# Blake's catapults on Facebook



## Nicholson (Sep 25, 2012)




----------



## Nicholson (Sep 25, 2012)

oops I just pressed enter after I put the pics and it posted before I did a review. Anyways I just received these from Nigel at Blakes Catapults on facebook. They are CNC machined awesome and faultless and hand polised very well. I figure if I'm out shooting and I see a pretty girl I could look at my reflection in the catapult and fix my hair  On the picture with the pants that's my reflection they are like a mirror, I could probably signal a plane flying by with em lol. The one at the end on the first picture has carbon fiber on it and I like it very much. I have not shot these yet but I will when I get a chance to, I've been pretty busy lately. For professional catapults they are fairly priced for standard 30 either euros or pound and for polished 35 either euros or pounds whatever the currence is in the uk I think its GBP. I was going to wait till I shot these before the review but was excited to get these. Blakes catapults is just starting out. I think he just started a couple months ago and his facebook page just came up and running a few weeks ago. This business is very promising. speedy delivery, good product, and the conversation was kept open till I received the product so the customer service is very good. I was able to explain what I wanted. If you decide to check out his facebook or make a purchase from him tell him I said hello


----------



## bigron (Nov 29, 2012)

sweet shooters,you should try to get him to join the forum


----------



## sharp eye (Jun 3, 2014)

They look cool. What material are they made?


----------



## Onyx (Dec 10, 2010)

Nicholson,
That's a nice haul,
Our new member, Nigel Cox (Blakes Catapults) evidently knows his stuff and crafts beautiful cattys.
I have a question for you and other members who shot these "Milbro styles". Do you find it difficult to adjust
to square bands, especially the thick 8mm ones?
Three years ago, I purchased one from Bells of Hythe...coulden't get the hang of it. Maybe the pull weight was 
just too much for me. I should give it a second chance with 5 or 6 mm squares this time.
Any recommendations, or alternative practical ways of banding them?


----------



## Nicholson (Sep 25, 2012)

They are aluminum cnc machined. I was impressed with what I got so while I was chatting with him on Facebook earlier I mentioned I was going to write something on this website forum, I like the one with carbon fiber on it. He has pictures of what he has available on his Facebook page but I'll mention that he would be welcome on this forum. He's trying to keep the cost down, seems to be a well-to-do guy. Although I don't know the currency conversion £35 doesn't sound bad for a good high polished aluminum slingshot. Walksatnight is another awsome dude on this forum. I mentioned in a previous post that I needed some squares.

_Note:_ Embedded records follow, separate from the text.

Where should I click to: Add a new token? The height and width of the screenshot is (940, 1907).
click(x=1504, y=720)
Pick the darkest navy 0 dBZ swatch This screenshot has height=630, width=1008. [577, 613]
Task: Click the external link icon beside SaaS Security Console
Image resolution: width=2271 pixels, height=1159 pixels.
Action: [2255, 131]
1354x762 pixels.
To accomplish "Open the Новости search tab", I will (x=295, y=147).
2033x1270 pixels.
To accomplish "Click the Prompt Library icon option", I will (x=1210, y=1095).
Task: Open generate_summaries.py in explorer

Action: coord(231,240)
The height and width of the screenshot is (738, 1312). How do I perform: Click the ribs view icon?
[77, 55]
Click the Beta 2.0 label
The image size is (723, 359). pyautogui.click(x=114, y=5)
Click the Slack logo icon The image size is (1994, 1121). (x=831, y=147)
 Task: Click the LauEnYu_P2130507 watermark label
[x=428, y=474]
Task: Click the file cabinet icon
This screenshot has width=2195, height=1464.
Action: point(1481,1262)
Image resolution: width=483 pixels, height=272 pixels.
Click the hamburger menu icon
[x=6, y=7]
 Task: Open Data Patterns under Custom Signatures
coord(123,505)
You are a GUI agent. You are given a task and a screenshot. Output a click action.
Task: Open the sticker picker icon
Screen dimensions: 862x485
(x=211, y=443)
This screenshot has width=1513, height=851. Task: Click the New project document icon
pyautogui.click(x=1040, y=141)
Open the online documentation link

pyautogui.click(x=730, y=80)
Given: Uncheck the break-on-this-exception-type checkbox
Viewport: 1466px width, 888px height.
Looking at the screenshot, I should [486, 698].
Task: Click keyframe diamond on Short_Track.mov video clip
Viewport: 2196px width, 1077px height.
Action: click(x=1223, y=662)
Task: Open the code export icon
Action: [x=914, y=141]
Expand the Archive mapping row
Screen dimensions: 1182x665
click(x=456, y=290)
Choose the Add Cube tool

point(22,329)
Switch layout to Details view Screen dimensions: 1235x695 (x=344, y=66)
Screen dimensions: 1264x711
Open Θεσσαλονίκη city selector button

He gave me green, red, and black squares free of charge that I'm going to use on these catapults.


----------



## Nicholson (Sep 25, 2012)

Onyx, I didn't see your post I'm on my phone and we posted minutes apart. I've never shot the red or green squares yet but the pull is much easier than the black squares. Also the velocity is faster with the red and green squares according to my research. With the black I'm getting around and just short of 180 fps with 1/2" steel ball bearings. With the vintage milbro I only use the thumb support with really light bands. Other than that I shoot it normally but with the forks canted toward the target. I have a few milbro slingshots and canting the forks toward the target improves my accuracy with milbro styles. But I have a little David slingshot that is banded over the top and I shoot that one squared like any other slingshot. When I'm banding the thicker squares I pull the squares through the hole and tie it to the fork it's easier to have even bands this way for me. I'm on my phone again so if something doesn't make any ducking sense it's my stupid autocorrect.

PS if you don't like the heavy pull of the black squares the red or especially the green feel nice and stretchy with an easier pull, I think I prefer those already and havnt shot them yet. Tonight I Will and I'll let you know. Another thought is I've been banding the milbro styles recently with TBG pulling the bands through the holes and tying them onto the fork, this works very well. These new slingshots from Blakes Catapults look to be the best most well made of all my milbro styles, I'm happy with my purchase.


----------



## blakes catapults (Dec 22, 2014)

Hi guy's to the first question about 8mm elastic I've never felt the need to shoot any think that heavy I use 5.5mm black heavy draw rubber only no latex like mentioned in a comment green is nice and stretchy with the rubber and latex mix but it is all down to personal preference and we're your anchor point may be to get anuf draw on the elastic for you power required. I will update some pics soon as I get 10 mins thanks .


----------



## blakes catapults (Dec 22, 2014)




----------



## blakes catapults (Dec 22, 2014)

Ow also yes it's alloy it's It's 6082 European improved version of 6062 or 5083 which is marine grade. 5083 can be polished and won't oxide as quickly = 6082 shiny finish.


----------



## Nicholson (Sep 25, 2012)

Mighty fine slingshots


----------



## blakes catapults (Dec 22, 2014)

Looking very nice is that 5.5mm rubber/latex elastic.


----------